Answer these questions from the text on AI alignment:
1. What does the text call the core challenge of AI development, and how does it describe that challenge?
2. When a system is asked to maximize a metric, what does it find?
3. What qualities does the text list as part of what "better" means when someone asks to "make this report better"?
(Document text begins)
Alignment is the core challenge of AI development: building systems that reliably do what humans intend. It's harder than it sounds, and understanding why helps you build better applications today.

5 min read·Alignment

You ask a system to maximize a metric. It does. You didn't realize there were ways to maximize that metric that you'd find completely unacceptable. The system finds them.

This is alignment failure in its simplest form. Not malice. Not error. A system doing exactly what it was told — in a way that violates the spirit of what you wanted.

The challenge of alignment is the challenge of specifying what you actually mean well enough that a powerful AI system does the right thing — not just the technically correct thing.

Why it's harder than it looks

Human goals are hard to specify precisely. When you tell someone "make this report better," you're relying on a massive amount of shared context about what "better" means — clarity, accuracy, appropriate length, right tone, nothing misleading. A person understands all that implicitly. An AI system needs all of it made explicit.
(Document text ends)
(Supplied entries begins)
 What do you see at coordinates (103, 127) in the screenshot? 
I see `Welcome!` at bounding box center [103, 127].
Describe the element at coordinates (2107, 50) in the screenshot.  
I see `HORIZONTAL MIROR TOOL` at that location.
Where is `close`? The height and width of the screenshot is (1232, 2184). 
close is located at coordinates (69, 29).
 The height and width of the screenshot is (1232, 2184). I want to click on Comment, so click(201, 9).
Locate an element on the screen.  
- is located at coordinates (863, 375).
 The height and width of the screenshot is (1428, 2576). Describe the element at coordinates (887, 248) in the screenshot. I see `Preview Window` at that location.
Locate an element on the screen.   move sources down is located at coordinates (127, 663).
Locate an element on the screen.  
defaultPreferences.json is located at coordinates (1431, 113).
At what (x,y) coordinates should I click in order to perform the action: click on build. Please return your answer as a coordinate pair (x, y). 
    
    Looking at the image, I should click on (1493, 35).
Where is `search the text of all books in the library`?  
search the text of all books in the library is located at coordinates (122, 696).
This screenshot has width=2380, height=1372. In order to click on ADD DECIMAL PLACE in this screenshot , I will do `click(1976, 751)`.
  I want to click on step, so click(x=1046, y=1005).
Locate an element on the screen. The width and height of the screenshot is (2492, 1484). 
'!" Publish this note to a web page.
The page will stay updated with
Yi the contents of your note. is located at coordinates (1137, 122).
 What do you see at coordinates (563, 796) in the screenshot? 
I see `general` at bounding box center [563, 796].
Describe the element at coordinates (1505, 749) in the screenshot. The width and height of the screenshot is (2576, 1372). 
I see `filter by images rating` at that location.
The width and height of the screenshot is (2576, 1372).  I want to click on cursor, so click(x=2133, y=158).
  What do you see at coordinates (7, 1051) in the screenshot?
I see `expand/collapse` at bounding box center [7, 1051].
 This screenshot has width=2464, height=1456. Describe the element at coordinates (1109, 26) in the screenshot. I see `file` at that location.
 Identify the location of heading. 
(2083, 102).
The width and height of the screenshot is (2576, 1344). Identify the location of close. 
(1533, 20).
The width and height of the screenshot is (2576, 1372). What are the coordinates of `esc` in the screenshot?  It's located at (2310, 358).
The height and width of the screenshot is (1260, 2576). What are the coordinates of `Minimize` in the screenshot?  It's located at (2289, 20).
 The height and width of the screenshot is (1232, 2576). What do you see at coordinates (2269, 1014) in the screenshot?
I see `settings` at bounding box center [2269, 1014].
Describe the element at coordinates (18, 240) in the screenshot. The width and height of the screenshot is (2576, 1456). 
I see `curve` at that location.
(Supplied entries ends)
# Result
1. Alignment: building systems that reliably do what humans intend.
2. Ways to maximize that metric that you'd find completely unacceptable.
3. Clarity, accuracy, appropriate length, right tone, and nothing misleading.